Hi @skottmckay @fdwr @guschmue , I've moved the Gelu and LayerNorm fusion to L1 with a condition on the ONNX opset the model imports, and retained the possibility that the fusion can be delayed to L2 optimization if the opset version doesn't meet the requirements. I also modified the corresponding GeluFusion and LayerNormFusion test.

PTAL, thanks.

peishenyan · 2024-07-29T16:33:53Z

Hi @skottmckay , I hope you're doing well. When you have a moment, could you please take a look at the PR I submitted? I believe your feedback would be very valuable. Thank you for your time!❤

onnxruntime/core/optimizer/layer_norm_fusion.cc

onnxruntime/core/optimizer/gelu_fusion.h

onnxruntime/core/optimizer/layer_norm_fusion.cc

onnxruntime/core/optimizer/gelu_fusion.cc

onnxruntime/test/optimizer/graph_transform_test.cc

onnxruntime/core/optimizer/gelu_fusion.h

onnxruntime/core/optimizer/gelu_fusion.cc

onnxruntime/test/optimizer/graph_transform_test.cc

skottmckay · 2024-08-12T08:58:03Z

/azp run Windows ARM64 QNN CI Pipeline,Windows x64 QNN CI Pipeline,Windows CPU CI Pipeline,Windows GPU CI Pipeline,Windows GPU TensorRT CI Pipeline,ONNX Runtime Web CI Pipeline,Linux CPU CI Pipeline,Linux CPU Minimal Build E2E CI Pipeline,Linux GPU CI Pipeline,Linux GPU TensorRT CI Pipeline

skottmckay · 2024-08-12T08:58:05Z

/azp run Linux OpenVINO CI Pipeline,Linux QNN CI Pipeline,MacOS CI Pipeline,orttraining-amd-gpu-ci-pipeline,orttraining-linux-ci-pipeline,orttraining-linux-gpu-ci-pipeline,orttraining-ortmodule-distributed,onnxruntime-binary-size-checks-ci-pipeline,Big Models,Linux Android Emulator QNN CI Pipeline

skottmckay · 2024-08-12T08:58:06Z

/azp run Android CI Pipeline,iOS CI Pipeline,ONNX Runtime React Native CI Pipeline

azure-pipelines · 2024-08-12T08:58:23Z

Azure Pipelines successfully started running 3 pipeline(s).
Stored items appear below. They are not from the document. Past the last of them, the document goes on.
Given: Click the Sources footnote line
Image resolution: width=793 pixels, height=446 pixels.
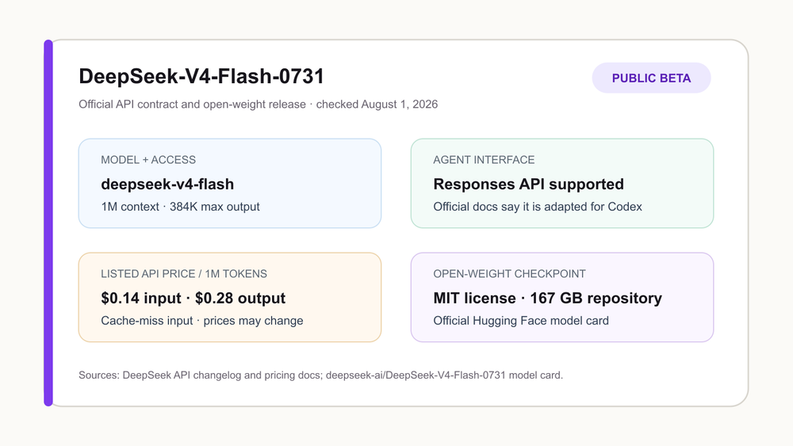Looking at the screenshot, I should coord(320,375).
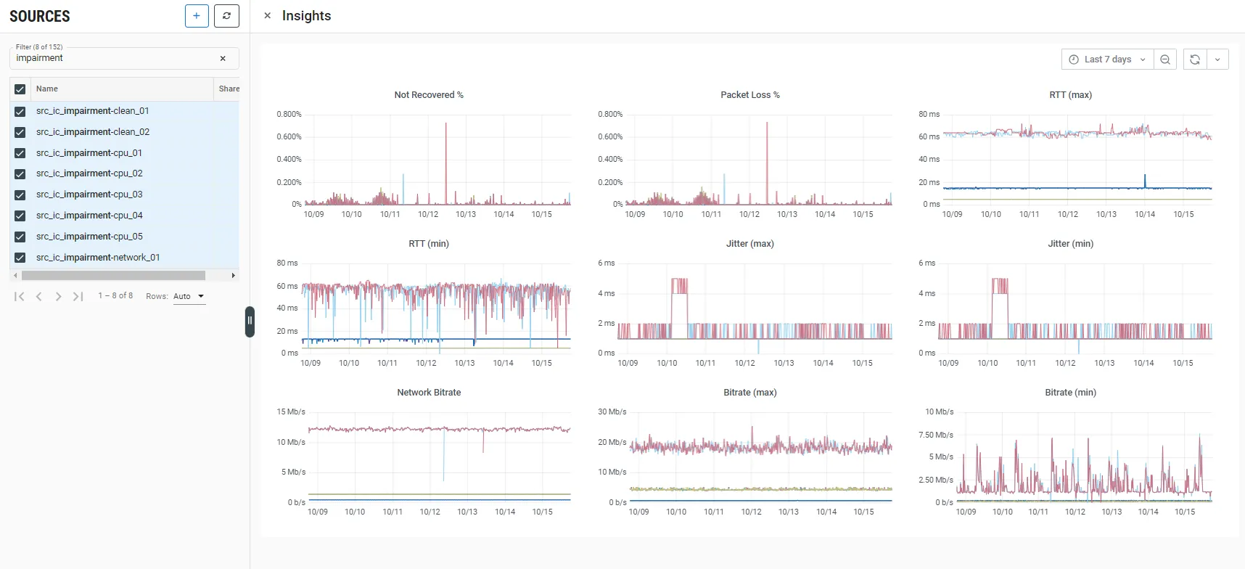Go to the next page of sources
The height and width of the screenshot is (569, 1245).
click(x=58, y=296)
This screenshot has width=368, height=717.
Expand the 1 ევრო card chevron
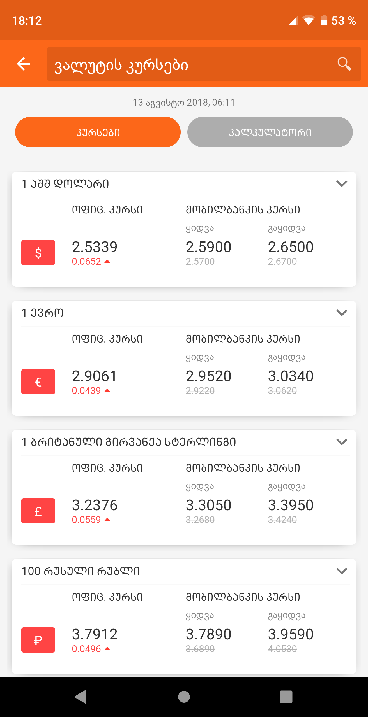(342, 313)
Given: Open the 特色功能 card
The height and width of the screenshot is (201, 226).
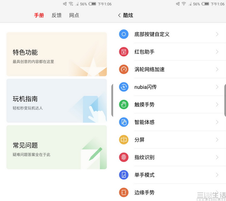Looking at the screenshot, I should tap(57, 54).
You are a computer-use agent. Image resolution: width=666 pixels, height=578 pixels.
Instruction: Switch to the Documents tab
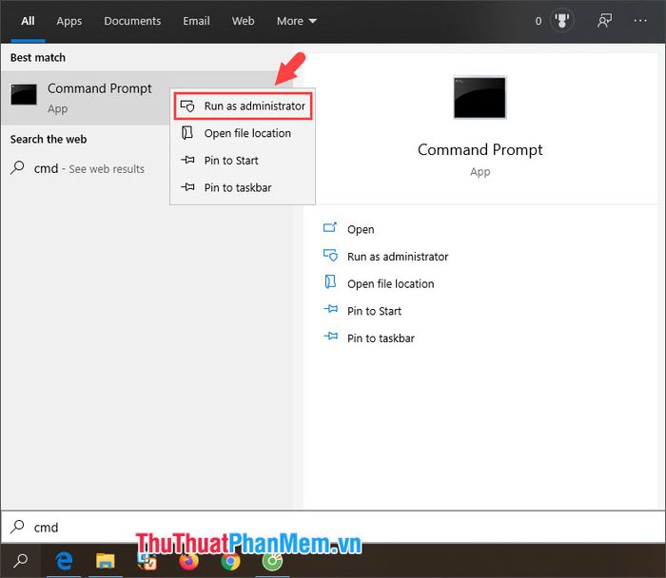(132, 21)
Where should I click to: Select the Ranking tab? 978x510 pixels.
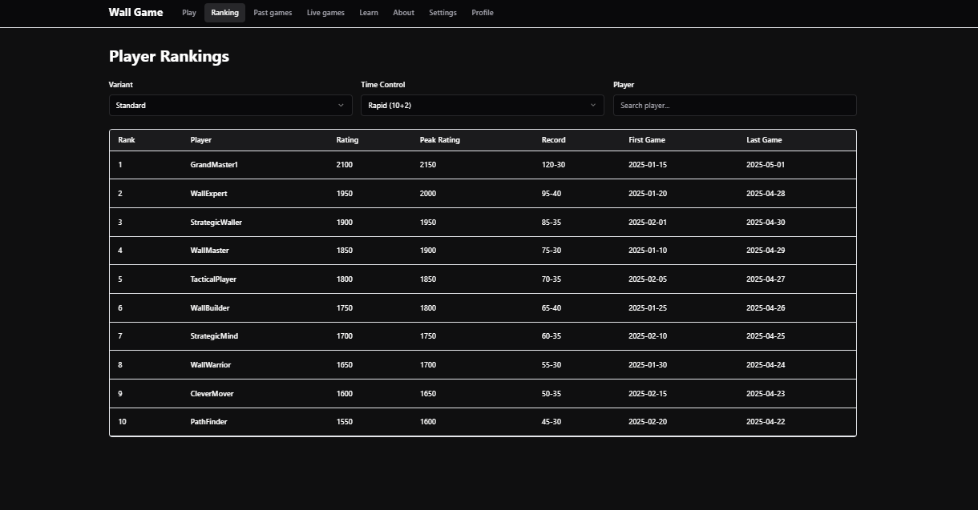point(224,13)

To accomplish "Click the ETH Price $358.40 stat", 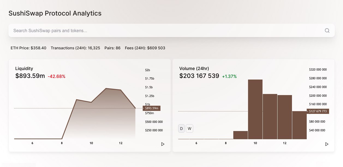I will pyautogui.click(x=28, y=48).
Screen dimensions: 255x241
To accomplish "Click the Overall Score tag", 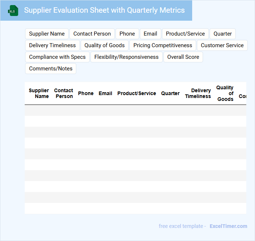I will 183,57.
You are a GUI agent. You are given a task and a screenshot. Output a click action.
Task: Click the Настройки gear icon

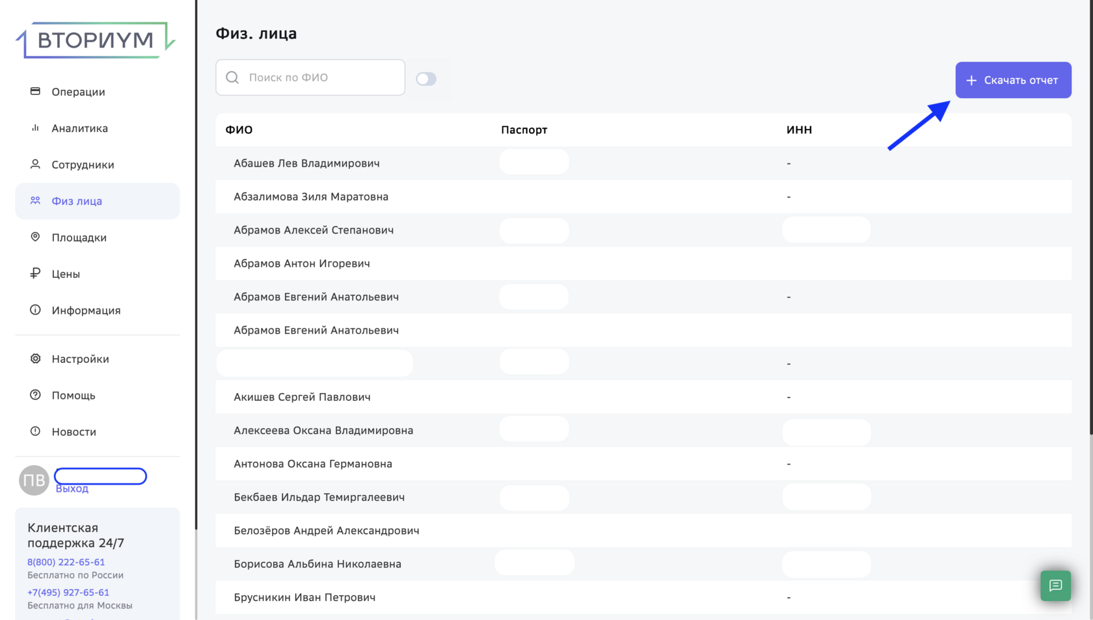pos(35,359)
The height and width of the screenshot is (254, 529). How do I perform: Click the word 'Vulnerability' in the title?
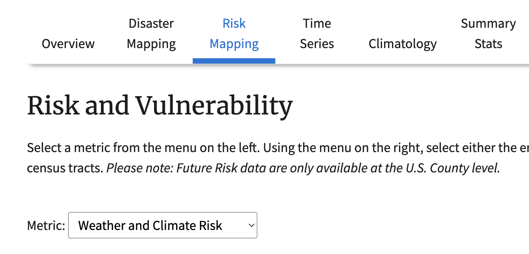click(214, 106)
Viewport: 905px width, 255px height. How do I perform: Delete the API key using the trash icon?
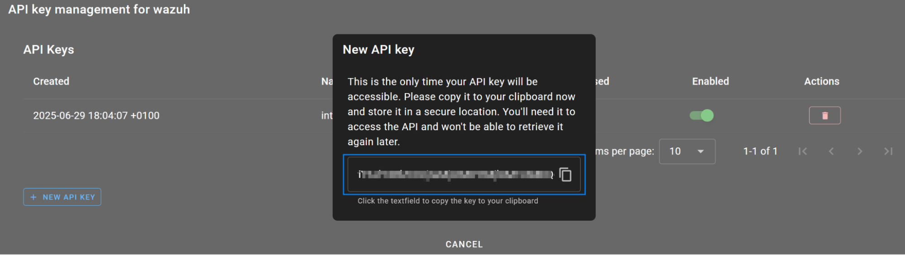point(824,116)
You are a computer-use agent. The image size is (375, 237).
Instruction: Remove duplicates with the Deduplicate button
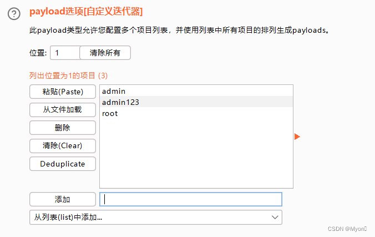pos(63,164)
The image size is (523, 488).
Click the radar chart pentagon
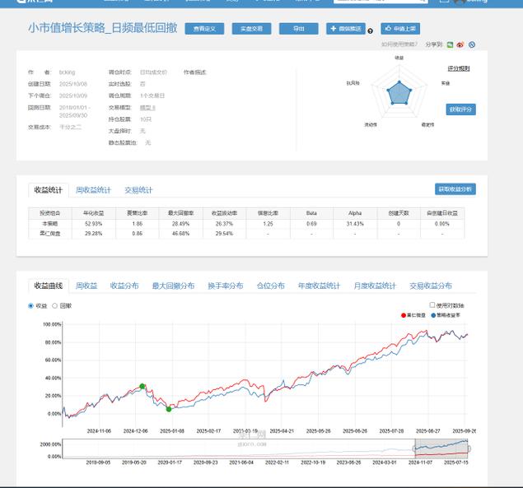[399, 92]
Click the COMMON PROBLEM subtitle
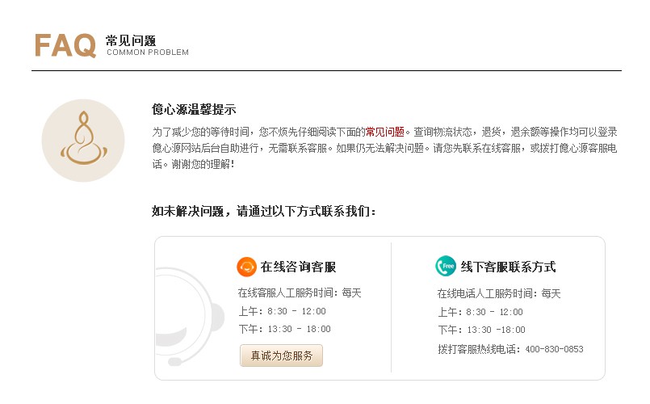The width and height of the screenshot is (650, 404). [148, 53]
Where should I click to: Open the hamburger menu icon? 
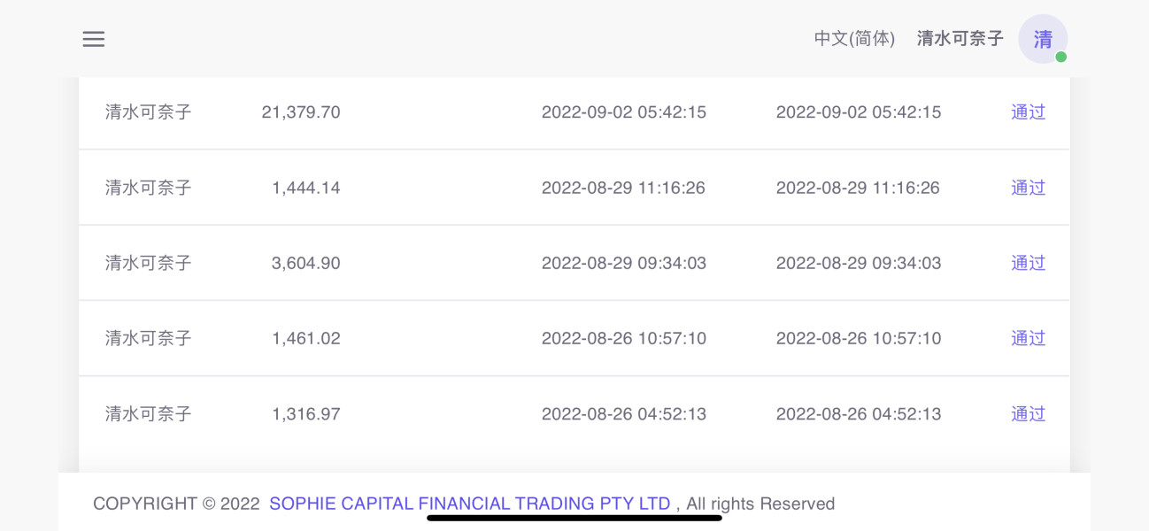tap(94, 39)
azure-pipelines · 2024-08-12T08:58:39Z

Azure Pipelines successfully started running 9 pipeline(s).

azure-pipelines · 2024-08-12T08:58:42Z

Azure Pipelines successfully started running 10 pipeline(s).

peishenyan · 2024-08-12T10:44:51Z

@skottmckay Sorry, I didn't realize the error in the code until I saw checks error. The newest commit has fixed the bugs. Please rerun the checks. Thanks.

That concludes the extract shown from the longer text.